(Extracted entries begins)

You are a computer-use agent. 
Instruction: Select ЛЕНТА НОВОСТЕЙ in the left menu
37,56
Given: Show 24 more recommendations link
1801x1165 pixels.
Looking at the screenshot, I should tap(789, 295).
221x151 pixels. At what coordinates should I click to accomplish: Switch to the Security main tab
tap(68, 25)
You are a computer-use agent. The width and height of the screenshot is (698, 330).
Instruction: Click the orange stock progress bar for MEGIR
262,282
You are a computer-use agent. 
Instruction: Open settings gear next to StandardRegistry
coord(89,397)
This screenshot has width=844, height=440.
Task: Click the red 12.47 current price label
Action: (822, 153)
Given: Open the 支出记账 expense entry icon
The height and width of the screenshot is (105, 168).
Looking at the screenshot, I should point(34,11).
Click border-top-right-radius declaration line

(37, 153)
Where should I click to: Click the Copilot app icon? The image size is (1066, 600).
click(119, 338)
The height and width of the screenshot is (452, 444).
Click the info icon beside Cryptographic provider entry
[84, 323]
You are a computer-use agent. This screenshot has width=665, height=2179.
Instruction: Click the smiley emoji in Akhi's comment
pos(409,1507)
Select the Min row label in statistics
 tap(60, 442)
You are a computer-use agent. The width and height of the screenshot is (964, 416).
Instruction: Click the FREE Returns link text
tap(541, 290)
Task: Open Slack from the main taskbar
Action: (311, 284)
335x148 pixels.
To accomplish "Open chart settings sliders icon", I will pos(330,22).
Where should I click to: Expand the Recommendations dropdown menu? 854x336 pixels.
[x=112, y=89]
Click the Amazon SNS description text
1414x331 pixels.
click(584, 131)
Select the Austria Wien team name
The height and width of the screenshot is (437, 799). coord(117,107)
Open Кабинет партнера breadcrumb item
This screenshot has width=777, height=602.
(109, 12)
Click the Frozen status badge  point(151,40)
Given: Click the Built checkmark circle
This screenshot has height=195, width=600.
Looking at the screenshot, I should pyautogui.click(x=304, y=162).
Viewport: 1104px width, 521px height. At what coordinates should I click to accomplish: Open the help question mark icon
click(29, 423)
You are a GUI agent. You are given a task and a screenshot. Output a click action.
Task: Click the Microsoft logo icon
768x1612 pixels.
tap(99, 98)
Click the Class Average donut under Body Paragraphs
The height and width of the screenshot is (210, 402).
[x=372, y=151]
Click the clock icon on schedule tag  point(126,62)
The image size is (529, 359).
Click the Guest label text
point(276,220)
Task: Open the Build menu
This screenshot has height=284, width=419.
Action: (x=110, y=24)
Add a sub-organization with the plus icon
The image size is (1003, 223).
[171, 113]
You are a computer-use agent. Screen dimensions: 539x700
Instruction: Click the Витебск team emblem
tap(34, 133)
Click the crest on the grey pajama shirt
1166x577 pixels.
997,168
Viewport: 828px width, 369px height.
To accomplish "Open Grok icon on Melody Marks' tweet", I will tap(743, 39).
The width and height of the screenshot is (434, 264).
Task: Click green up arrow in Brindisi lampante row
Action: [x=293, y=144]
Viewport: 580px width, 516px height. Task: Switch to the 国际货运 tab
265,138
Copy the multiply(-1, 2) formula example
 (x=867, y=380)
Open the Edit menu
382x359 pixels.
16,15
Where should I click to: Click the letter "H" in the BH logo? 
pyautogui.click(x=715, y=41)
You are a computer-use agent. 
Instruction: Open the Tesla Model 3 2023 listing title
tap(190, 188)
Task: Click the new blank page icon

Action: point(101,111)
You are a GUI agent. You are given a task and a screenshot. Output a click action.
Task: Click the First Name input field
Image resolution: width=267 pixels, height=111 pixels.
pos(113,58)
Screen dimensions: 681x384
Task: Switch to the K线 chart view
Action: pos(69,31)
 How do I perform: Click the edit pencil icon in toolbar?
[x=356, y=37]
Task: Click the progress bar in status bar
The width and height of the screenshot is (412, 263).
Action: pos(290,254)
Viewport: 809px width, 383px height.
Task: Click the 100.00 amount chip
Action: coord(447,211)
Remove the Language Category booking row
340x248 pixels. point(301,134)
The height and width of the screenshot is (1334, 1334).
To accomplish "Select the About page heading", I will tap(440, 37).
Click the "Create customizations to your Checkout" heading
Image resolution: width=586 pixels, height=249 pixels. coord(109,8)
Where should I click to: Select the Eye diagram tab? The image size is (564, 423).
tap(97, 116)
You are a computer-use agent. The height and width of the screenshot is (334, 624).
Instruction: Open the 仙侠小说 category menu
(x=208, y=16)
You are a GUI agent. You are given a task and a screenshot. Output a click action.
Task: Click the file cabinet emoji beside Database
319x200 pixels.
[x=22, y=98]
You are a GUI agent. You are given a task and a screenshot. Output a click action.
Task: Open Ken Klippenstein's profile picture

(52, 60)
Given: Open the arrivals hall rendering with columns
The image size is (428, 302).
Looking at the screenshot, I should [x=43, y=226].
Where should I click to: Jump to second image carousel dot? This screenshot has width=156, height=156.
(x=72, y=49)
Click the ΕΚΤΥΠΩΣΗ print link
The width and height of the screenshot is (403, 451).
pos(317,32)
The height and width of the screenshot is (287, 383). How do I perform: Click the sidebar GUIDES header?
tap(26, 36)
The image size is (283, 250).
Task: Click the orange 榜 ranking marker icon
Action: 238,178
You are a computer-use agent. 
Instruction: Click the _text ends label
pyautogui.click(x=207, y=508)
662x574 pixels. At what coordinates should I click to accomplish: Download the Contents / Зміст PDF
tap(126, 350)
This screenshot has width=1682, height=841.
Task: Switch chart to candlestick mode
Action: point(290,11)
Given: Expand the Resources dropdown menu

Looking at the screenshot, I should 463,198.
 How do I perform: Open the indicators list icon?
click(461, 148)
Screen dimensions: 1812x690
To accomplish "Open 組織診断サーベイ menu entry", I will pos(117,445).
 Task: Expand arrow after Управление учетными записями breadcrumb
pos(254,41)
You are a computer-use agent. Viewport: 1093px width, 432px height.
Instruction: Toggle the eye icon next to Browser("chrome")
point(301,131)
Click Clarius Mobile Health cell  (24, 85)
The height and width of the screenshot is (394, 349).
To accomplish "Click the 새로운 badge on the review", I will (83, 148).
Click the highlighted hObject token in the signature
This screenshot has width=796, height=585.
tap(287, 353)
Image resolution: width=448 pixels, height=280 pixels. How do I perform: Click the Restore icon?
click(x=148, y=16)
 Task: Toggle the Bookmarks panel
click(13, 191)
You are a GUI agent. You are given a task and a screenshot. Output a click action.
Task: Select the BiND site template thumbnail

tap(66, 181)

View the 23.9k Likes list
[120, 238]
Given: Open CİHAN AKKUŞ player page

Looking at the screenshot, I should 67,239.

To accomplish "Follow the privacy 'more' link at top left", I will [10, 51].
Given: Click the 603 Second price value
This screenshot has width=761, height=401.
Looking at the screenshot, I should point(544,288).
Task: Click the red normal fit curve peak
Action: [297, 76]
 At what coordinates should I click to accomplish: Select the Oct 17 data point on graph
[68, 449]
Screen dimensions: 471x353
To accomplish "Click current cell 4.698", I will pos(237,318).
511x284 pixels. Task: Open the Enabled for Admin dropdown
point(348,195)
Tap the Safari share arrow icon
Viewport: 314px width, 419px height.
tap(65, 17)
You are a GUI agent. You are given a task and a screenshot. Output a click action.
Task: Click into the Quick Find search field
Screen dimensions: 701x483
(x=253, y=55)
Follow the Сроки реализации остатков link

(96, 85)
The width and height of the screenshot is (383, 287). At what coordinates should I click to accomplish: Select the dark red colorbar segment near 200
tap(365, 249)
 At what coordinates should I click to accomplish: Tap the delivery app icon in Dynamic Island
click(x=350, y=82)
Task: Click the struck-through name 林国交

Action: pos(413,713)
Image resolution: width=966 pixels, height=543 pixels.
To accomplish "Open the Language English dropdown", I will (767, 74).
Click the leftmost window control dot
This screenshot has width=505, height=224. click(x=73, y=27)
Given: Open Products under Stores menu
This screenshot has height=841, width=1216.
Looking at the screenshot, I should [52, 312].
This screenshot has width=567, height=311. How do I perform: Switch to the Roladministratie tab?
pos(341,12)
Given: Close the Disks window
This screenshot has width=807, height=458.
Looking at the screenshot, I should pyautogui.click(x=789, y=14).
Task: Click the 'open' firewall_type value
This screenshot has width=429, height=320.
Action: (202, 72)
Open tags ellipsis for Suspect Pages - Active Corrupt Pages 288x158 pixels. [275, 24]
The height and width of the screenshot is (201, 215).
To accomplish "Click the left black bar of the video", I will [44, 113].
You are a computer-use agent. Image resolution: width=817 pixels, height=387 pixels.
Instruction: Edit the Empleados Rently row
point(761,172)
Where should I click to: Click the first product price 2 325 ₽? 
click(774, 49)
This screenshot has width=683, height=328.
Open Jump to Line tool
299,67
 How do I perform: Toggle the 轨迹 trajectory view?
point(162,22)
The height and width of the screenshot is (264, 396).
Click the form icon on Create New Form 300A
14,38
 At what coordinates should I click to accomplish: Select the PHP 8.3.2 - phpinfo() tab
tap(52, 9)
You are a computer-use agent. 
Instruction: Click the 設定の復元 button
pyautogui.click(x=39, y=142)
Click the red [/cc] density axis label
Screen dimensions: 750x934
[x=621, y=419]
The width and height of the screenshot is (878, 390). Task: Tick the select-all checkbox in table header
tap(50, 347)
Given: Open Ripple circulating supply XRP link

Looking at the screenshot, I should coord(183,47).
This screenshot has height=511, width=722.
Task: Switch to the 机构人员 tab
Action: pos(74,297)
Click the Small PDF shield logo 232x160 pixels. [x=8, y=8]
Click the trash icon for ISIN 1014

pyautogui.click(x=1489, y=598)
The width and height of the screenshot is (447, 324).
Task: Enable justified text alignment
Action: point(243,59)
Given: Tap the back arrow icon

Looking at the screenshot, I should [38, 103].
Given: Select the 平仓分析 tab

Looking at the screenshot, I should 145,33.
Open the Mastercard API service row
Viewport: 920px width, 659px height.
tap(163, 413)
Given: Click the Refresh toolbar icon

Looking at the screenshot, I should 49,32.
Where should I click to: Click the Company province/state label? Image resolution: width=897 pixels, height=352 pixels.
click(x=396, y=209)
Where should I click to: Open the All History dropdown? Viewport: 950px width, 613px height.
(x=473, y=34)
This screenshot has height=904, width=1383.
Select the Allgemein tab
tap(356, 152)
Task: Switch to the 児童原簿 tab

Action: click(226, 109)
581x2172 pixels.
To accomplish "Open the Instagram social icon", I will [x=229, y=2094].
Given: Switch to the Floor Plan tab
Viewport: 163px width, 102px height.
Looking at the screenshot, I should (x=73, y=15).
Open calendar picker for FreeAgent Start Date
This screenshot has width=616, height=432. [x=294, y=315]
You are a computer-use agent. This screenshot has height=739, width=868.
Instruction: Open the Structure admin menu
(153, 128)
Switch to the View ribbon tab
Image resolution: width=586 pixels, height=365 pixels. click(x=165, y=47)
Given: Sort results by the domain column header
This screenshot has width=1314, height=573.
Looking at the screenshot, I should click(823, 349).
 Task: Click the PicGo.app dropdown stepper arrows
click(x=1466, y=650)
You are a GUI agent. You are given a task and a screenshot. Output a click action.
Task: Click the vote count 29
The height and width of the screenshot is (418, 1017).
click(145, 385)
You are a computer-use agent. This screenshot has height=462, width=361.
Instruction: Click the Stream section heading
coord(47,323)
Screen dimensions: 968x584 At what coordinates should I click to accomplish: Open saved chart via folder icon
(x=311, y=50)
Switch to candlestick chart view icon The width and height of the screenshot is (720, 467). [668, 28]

(Extracted entries ends)

- Try it: Your answer must be one number: the count of lines in the entries that contain the string "value".

- Task response: 2